# Cooking with a wood stove



## horology (Mar 23, 2010)

I was very excited to begin cooking on my wood cookstove, but I was also intimidated. It seemed so complicated with all those doors, levers and implements. I got a lot of good information from the book, Woodstove Cookery, by Jane Cooper. But actually, it turns out that it’s more “feel” than exactness. And as you use it, that feel becomes something you don’t have to think about. But here are some basics that will shorten your “trainee time”.

First, don’t be afraid of your stove. Feel the different temperatures on different parts of the stove (must I say it? Be careful not to burn yourself!), notice how long things take to get to the different stages of being cooked. Try cooking things at lower temperatures and notice how the food changes as it cooks, and what subtle differences there are in the end result. If the stove gets too hot, close down the vents and see if that brings it to the tempurature you need. Even if you burn something, there’s a lesson to be learned here, too --- just don’t do it too often! You will find that cooking with a wood stove is really an art, and very willing to give up her secrets.

What kind of stove to get
Some people are lucky enough to find an oldie but goodie, used but still usable, antique stove. eBay has them from time to time, but you have to be able to pick them up yourself, as shipping costs would be unbearable. Besides, you would want to inspect it before you closed the deal.

> **WHAT TO WORK ON**:
[1] Copy the part of the wood stove cooking post that runs from "First, don’t be" down to "up her secrets.".
[2] Translate this sentence from the wood stove cooking post into Spanish: "eBay has them from time to time, but you have to be able to pick them up yourself, as shipping costs would be unbearable."
[3] In the wood stove cooking post, which book gave the writer a lot of good information?

> **GIVEN MATERIAL**:

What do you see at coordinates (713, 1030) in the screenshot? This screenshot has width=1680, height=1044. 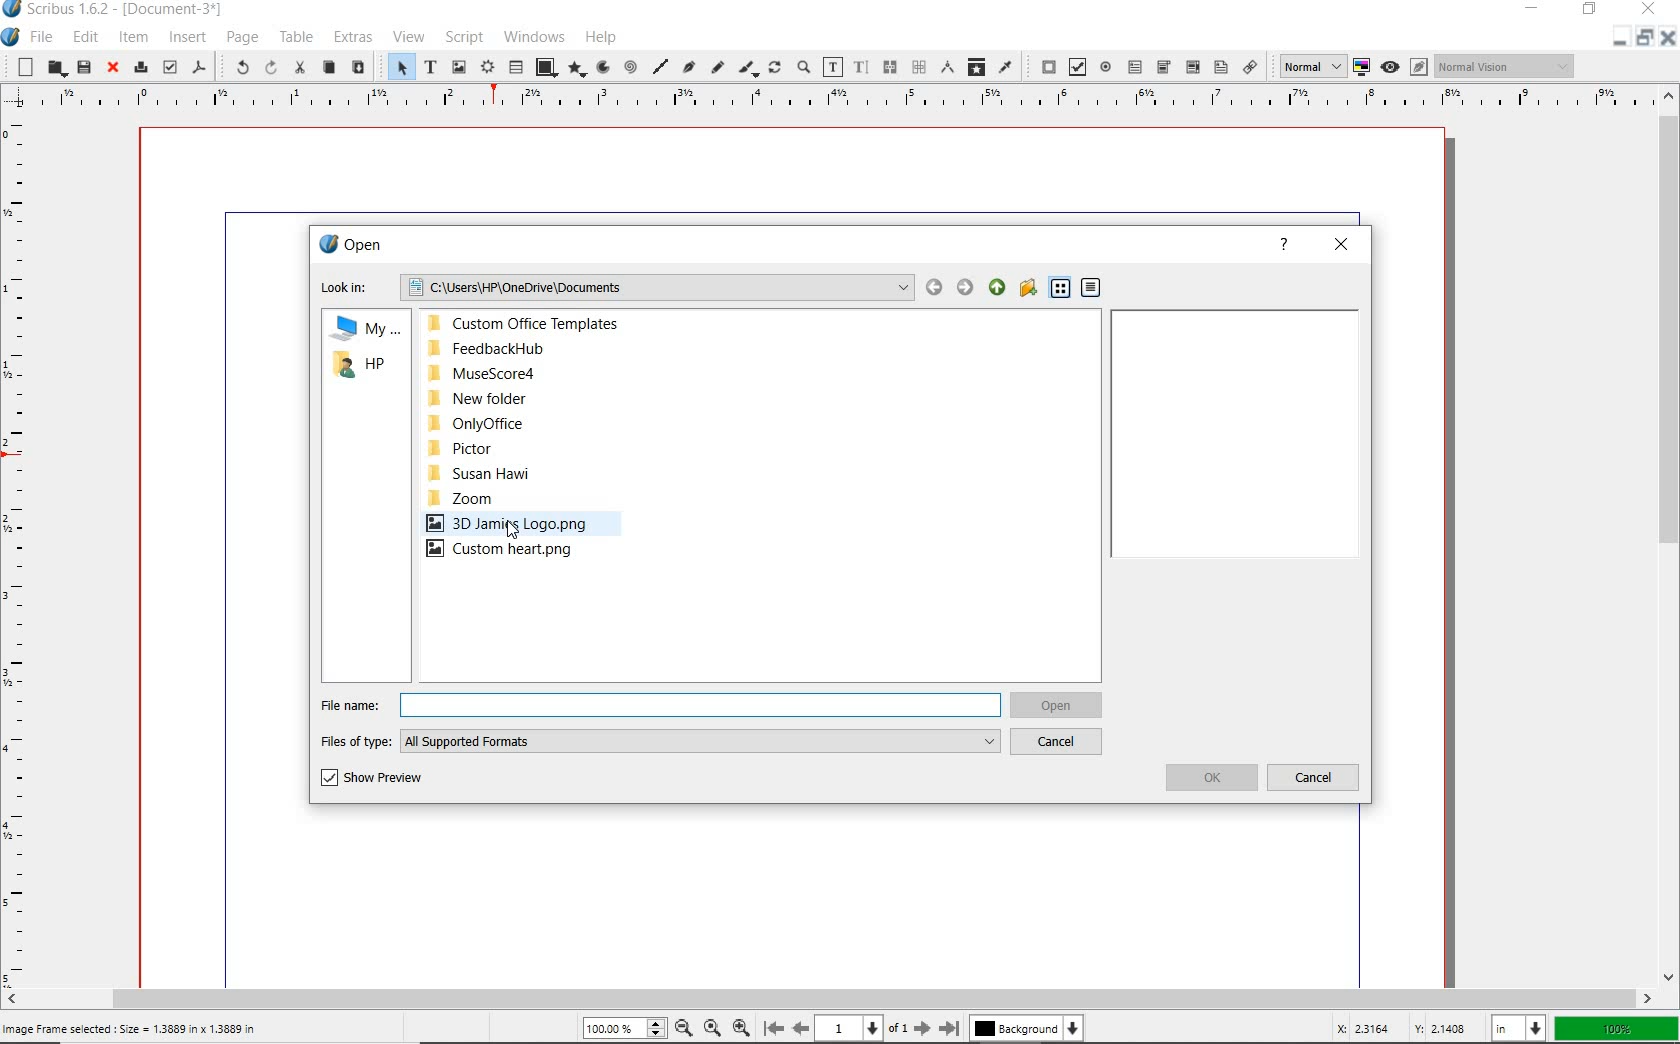 I see `zoom to` at bounding box center [713, 1030].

> **FINAL RESULTS**:
[1]
First, don’t be afraid of your stove. Feel the different temperatures on different parts of the stove (must I say it? Be careful not to burn yourself!), notice how long things take to get to the different stages of being cooked. Try cooking things at lower temperatures and notice how the food changes as it cooks, and what subtle differences there are in the end result. If the stove gets too hot, close down the vents and see if that brings it to the tempurature you need. Even if you burn something, there’s a lesson to be learned here, too --- just don’t do it too often! You will find that cooking with a wood stove is really an art, and very willing to give up her secrets.

[2] eBay los tiene de vez en cuando, pero hay que poder recogerlos en persona, ya que los costos de envío serían insoportables.

[3] Woodstove Cookery, by Jane Cooper.